YOUR ASSIGNMENT
Beginning at the line that holds "Screen dimensions: 1568x725", repeat every line through the last line of the material, exactly, and drop any pictures.

EXTRACTED MATERIAL
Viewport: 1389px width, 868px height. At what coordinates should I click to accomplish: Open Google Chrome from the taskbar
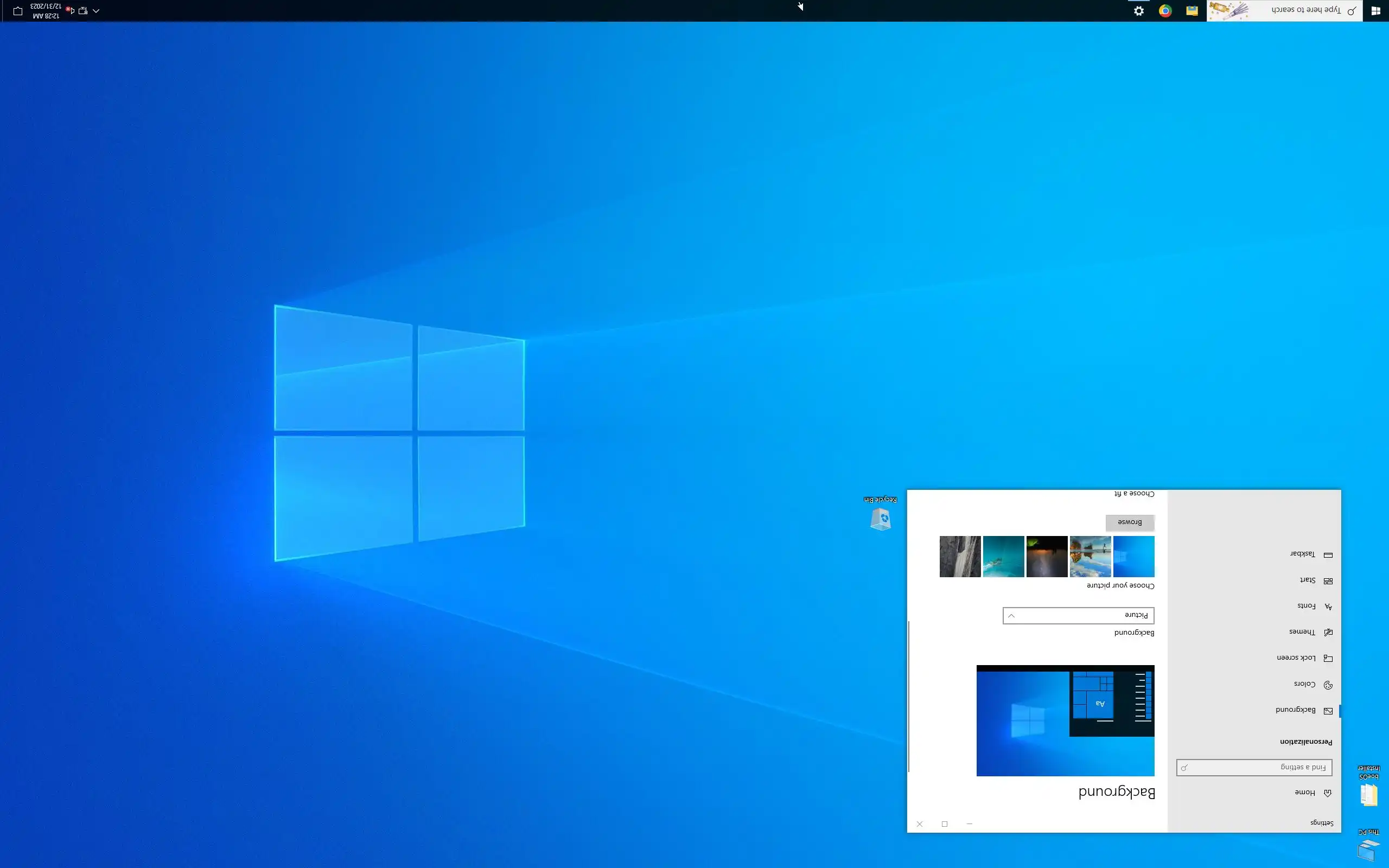click(x=1164, y=11)
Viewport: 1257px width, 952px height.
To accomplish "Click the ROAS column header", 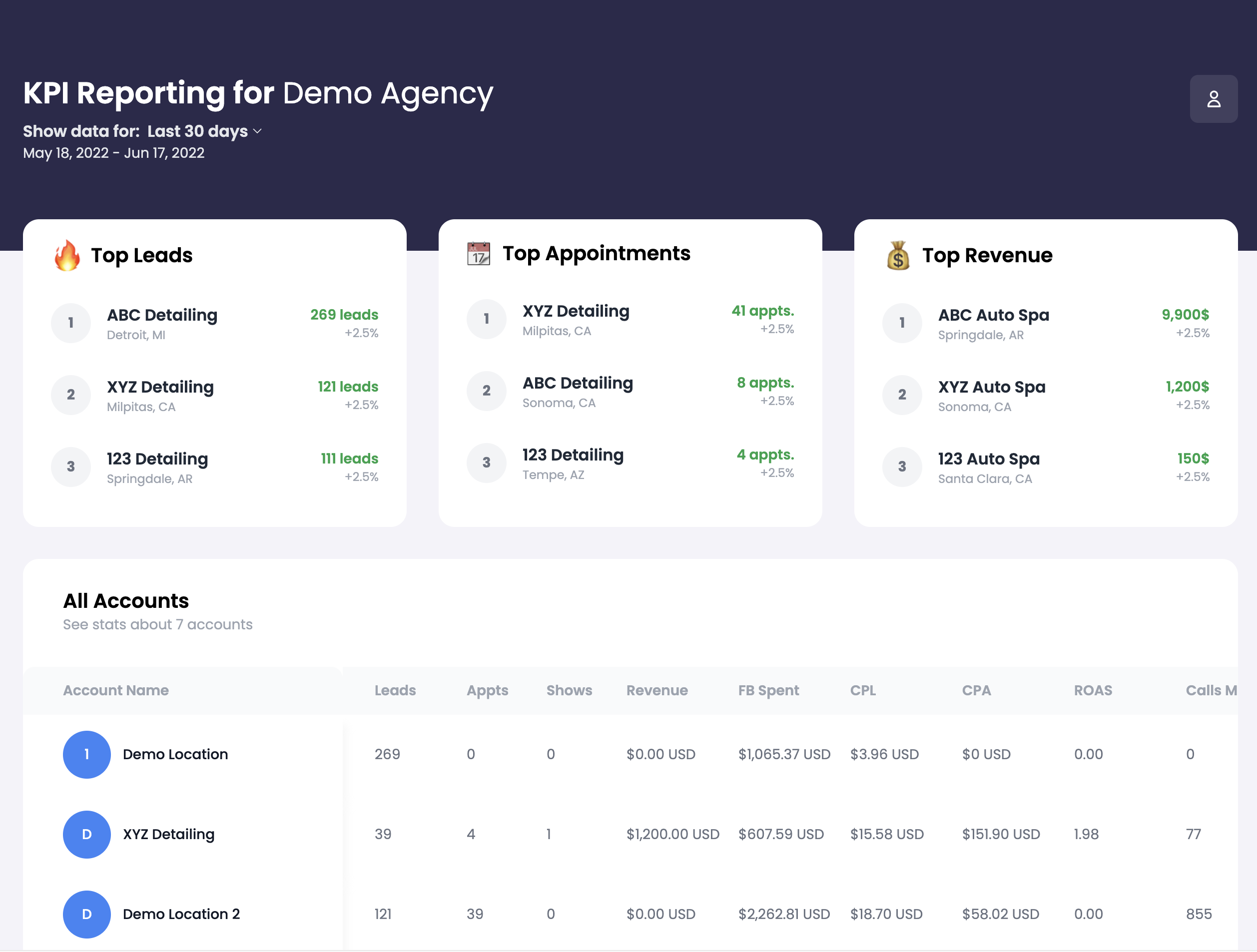I will point(1092,690).
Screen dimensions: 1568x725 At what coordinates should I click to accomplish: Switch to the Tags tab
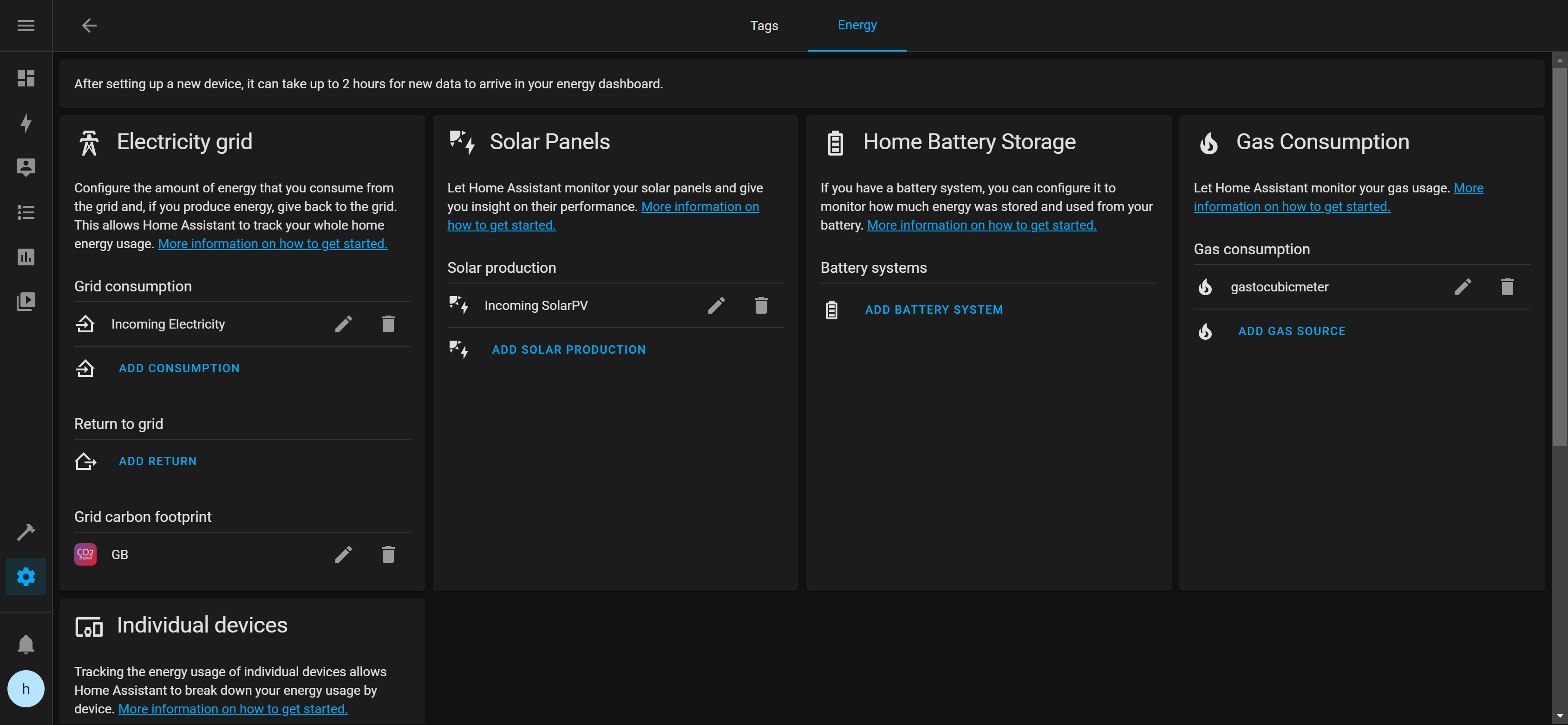[764, 25]
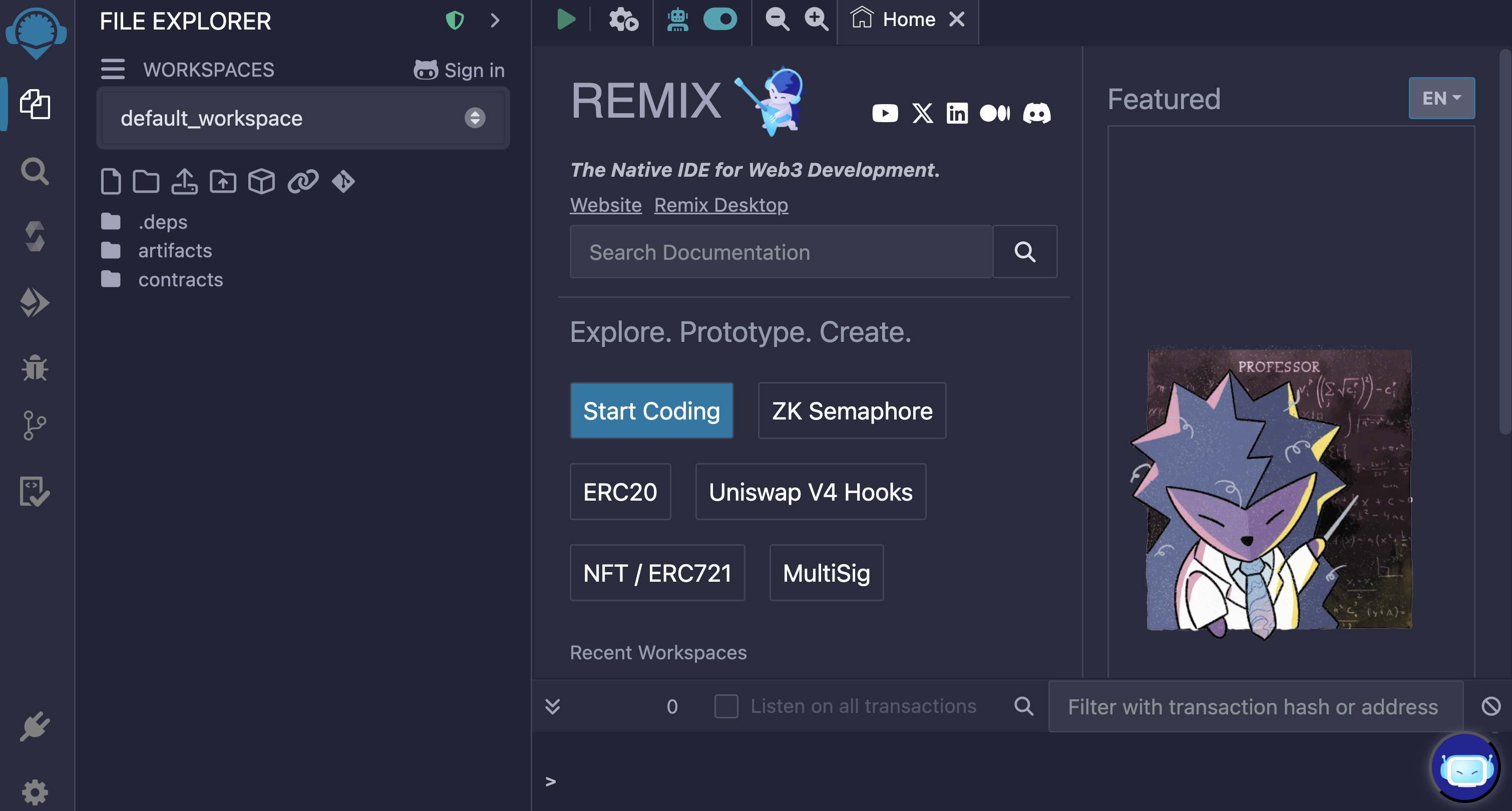Open the Remix Desktop link
This screenshot has width=1512, height=811.
[x=721, y=205]
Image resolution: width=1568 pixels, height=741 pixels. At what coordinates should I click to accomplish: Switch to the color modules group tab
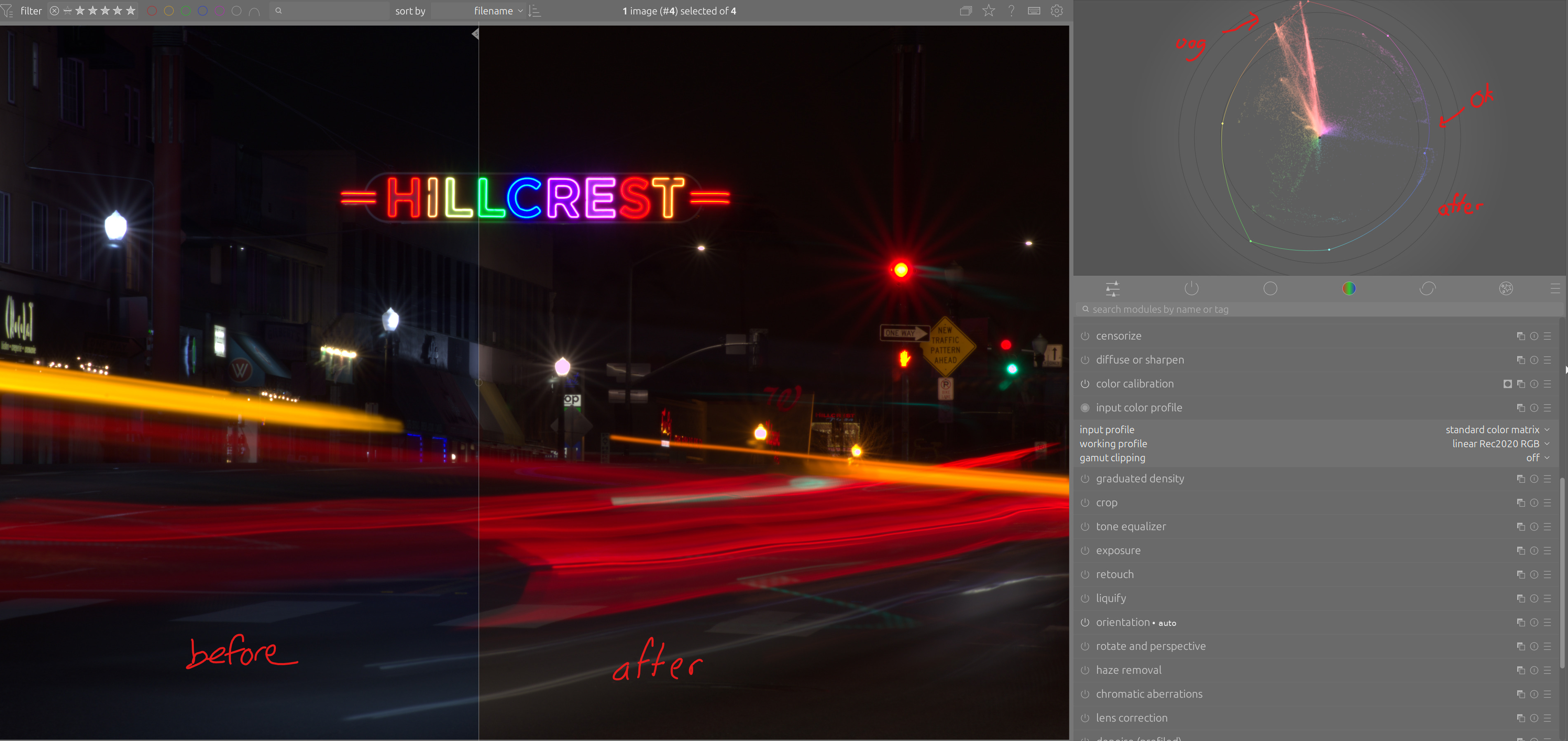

YOUR SOLUTION
Screen dimensions: 1568x725 At what coordinates should I click to accomplish: Switch to the Tags tab
[764, 25]
Open the Remix Desktop link
This screenshot has width=1512, height=811.
[x=721, y=205]
Image resolution: width=1568 pixels, height=741 pixels. At what coordinates should I click to accomplish: Switch to the color modules group tab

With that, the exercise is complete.